▶ **Task goal**
Continue the passage on Reddit blocking the Wayback Machine, picking up after its final sentence.

Reddit has begun blocking the Internet Archive’s Wayback Machine from preserving user-generated content, including post detail pages, comments, and user profiles. While the Reddit homepage and daily top post titles can still be archived, the deeper content that once formed a searchable record on the archive will no longer be saved.
The company says the decision is aimed at preventing artificial intelligence firms from scraping historical Reddit data without authorization. A spokesperson told The Verge that the Wayback Machine must demonstrate it can comply with platform rules—such as respecting deletions of removed content—before full access could be restored.
However, the move comes against a backdrop of Reddit monetizing its vast store of user posts by licensing it to major AI companies. In 2024, Reddit signed $60 million annual agreements with both Google and OpenAI, allowing them to train AI systems on Reddit data. Around the same time, Reddit also restricted access for search engines like Microsoft Bing and DuckDuckGo unless similar deals were struck.

▶ **Information supplied**
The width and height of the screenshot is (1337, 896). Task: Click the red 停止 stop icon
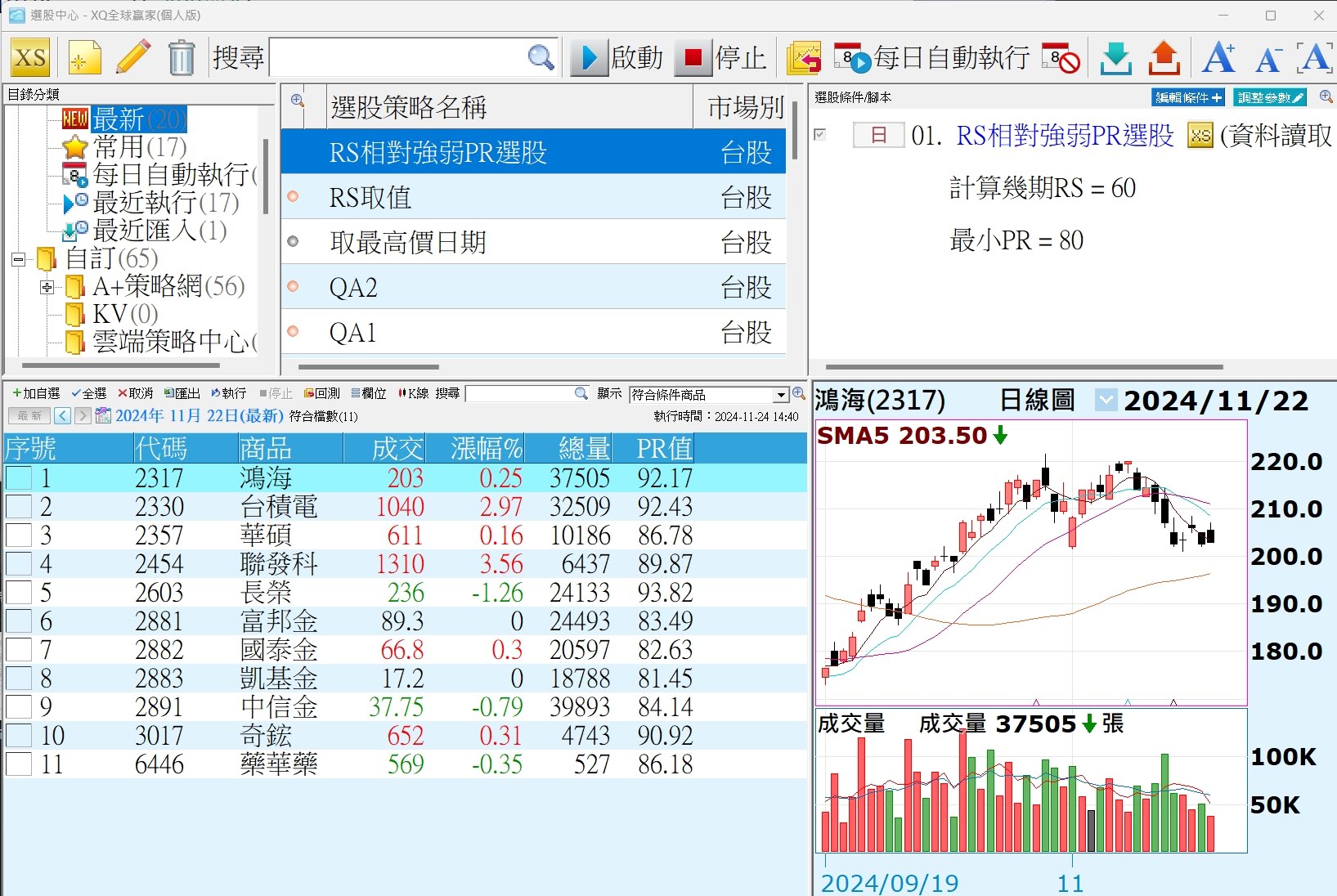(693, 58)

▶ **Solved problem**
Critics note that while Reddit frames the block as a privacy measure, users themselves have no way to opt out of having their public posts sold or used to train AI. The only guaranteed way to avoid such usage is to stop posting, and even then, existing content remains under Reddit’s control.
CEO Steve Huffman has been clear about the company’s position, calling Reddit’s data “really valuable” and stating in 2023 that it should not be given to large tech companies for free. This stance aligns with Reddit’s broader efforts to increase revenue and reduce heavy losses—last year the company posted a net loss of $484.3 million, up sharply from $90.8 million in 2023.
For now, the change means the public record of Reddit’s discussions will be harder to preserve outside the platform’s own ecosystem—unless the Internet Archive and Reddit reach terms that satisfy both sides.